• _本文抜粋_
イマワノキワ

TRPGやアニメのことをガンガン書き連ねていくコバヤシのブログ

幻日のヨハネ -SUNSHINE in the MIRROR-:第3話『団結Are you ready?』感想

 ヌマヅに闇が迫る時、三つの力が立ち上がる。
 怪傑ミリオンダラー、赤い閃光クリムゾンデルタ、魔法使い見習いヨハネ……今こそ思いが一つになる時!
 スーパーAqoursクロスオーバー、ヒーロー揃い踏みの”幻日のヨハネ”第3話である。
 ……胡乱がすぎるだろってッ!
 二話まで異世界風味を活かした青春よろめきストーリーを手堅くやってたのに、超常のパワーを受けた暗黒鹿はピョンピョン跳ねるし、アホバカ三姉妹は空気砲をぶっ放すし、長官自ら真紅の甲冑身にまとい躍り出るし、その妹はバイクと一体化してスーパーアクションだし……胡乱がすぎるだろってッ!(二度目)

• _設問 1_
アニメ感想記事で取り上げられているのは、『幻日のヨハネ』の第何話か。
• _設問 2_
アニメ感想記事から、「スーパーAqoursクロスオ」から「すぎるだろってッ!(二度目)」までをすべてそのまま複製しなさい。
この後に続く行は、本文に関する作業には使わない。

• _データ抜粋_
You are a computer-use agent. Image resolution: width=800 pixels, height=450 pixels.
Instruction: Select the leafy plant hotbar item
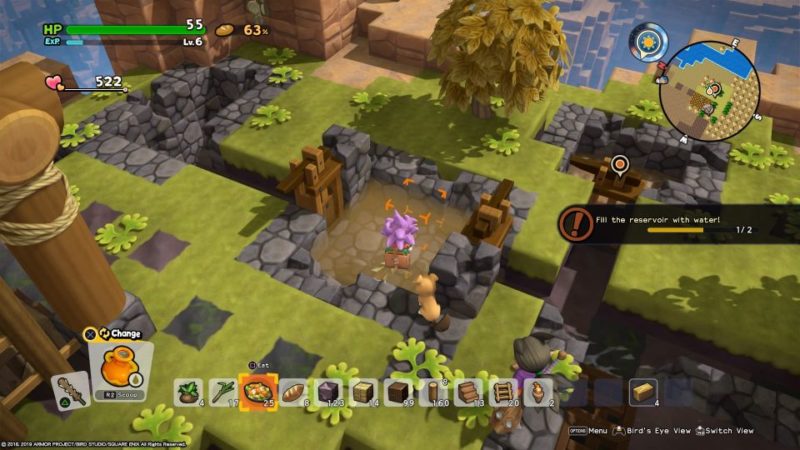188,392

• _解答 1_
第3話(『団結Are you ready?』)である。

• _解答 2_
スーパーAqoursクロスオーバー、ヒーロー揃い踏みの”幻日のヨハネ”第3話である。
 ……胡乱がすぎるだろってッ!
 二話まで異世界風味を活かした青春よろめきストーリーを手堅くやってたのに、超常のパワーを受けた暗黒鹿はピョンピョン跳ねるし、アホバカ三姉妹は空気砲をぶっ放すし、長官自ら真紅の甲冑身にまとい躍り出るし、その妹はバイクと一体化してスーパーアクションだし……胡乱がすぎるだろってッ!(二度目)